I know that the cost of living is higher in Manhattan and that I'll get a lot less apartment for my money there, so I'm trying to decide whether the convenience of being able to walk to work would make the tradeoff worth it.

Living Space: I assume that a 1BR on the UES will be out of my price range. How much smaller is a typical UES studio compared to a similarly priced one in Queens? Raw square footage isn't important to me, but I'd like to have at least enough space that I can use bookshelves and screens to divide the room into separate living, eating and sleeping areas. Is this a realistic expectation for the UES on my budget, or will I be living in a tiny box with a fridge and stove in one corner?

Cost of living: How much more will groceries, utilities, laundry and Internet cost me in Manhattan? I don't have a car, but are there any other essential expenses I'm forgetting about that will be more expensive in Manhattan than in Queens?

Noise: How bad is it at night on a typical UES block? Is it worse near particular avenues? During the workweek I'm usually in bed around 10, so I don't want to live somewhere that street and traffic noise is going to keep me up all night, and I've heard horror stories about the construction noise on the 2nd Avenue subway line.

Commute/location: I love the idea of walking to work, which, like I said, is the reason I'm considering living on the UES. I want to be near enough to a subway stop that I can take the train downtown on evenings and weekends, though. Ideally I would be near the express stop on 86th, since I do most of my off-hours socializing in the East Village and Williamsburg. I assume that rents on the UES get higher the closer you get to Lexington -- am I likely to be able to find an affordable place on 2nd or 3rd, or should I expect to be living over on York or East End Avenue?

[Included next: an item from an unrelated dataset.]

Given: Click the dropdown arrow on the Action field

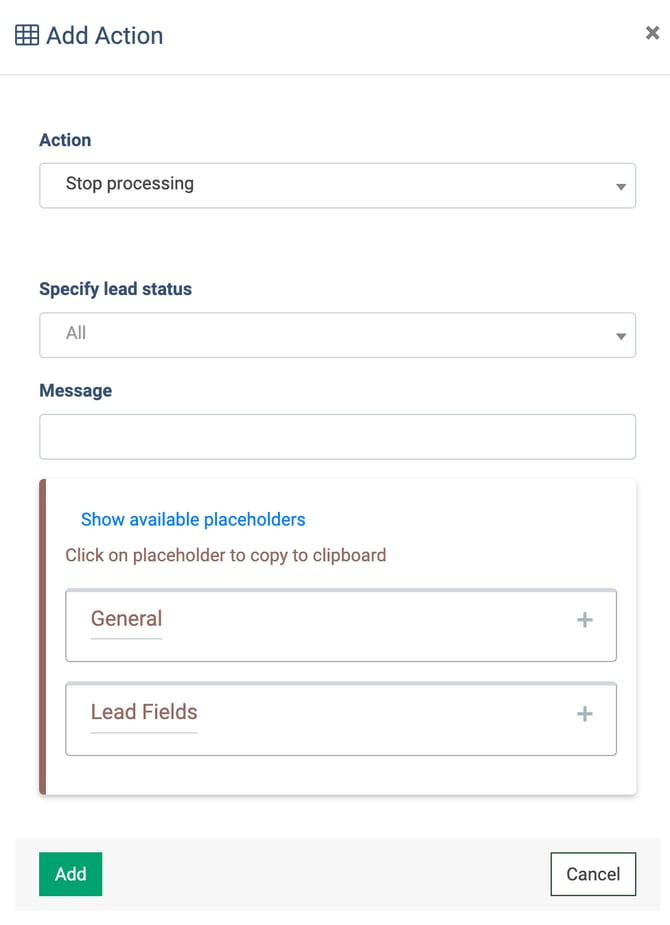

Rent increases: I've been moving from place to place for the past decade as I got my career started. I'm finally in a position to settle down, so my goal for this apartment search is to find a place that I really like and where I can stay for a long time. Ideally, that would mean a rent-stabilized apartment, but realistically I know that probably won't happen, so how much do I need to worry about sudden rent increases? I know that the UES is increasingly popular with people who want to live in Manhattan but can't afford to live further downtown, and I work in a stable but not big-money profession, so although I expect to be able to handle a moderate year-to-year rent increase, I can't compete with a Wall Street guy if the economy picks up and my landlord decides to raise the rent several hundred dollars at once. $1500 is at the upper end of my budget compared to the $1200-1300 I'd probably be spending in Queens -- that being the case, should I worry that my rent is going to increase dramatically from year to year?

Thanks in advance for your help!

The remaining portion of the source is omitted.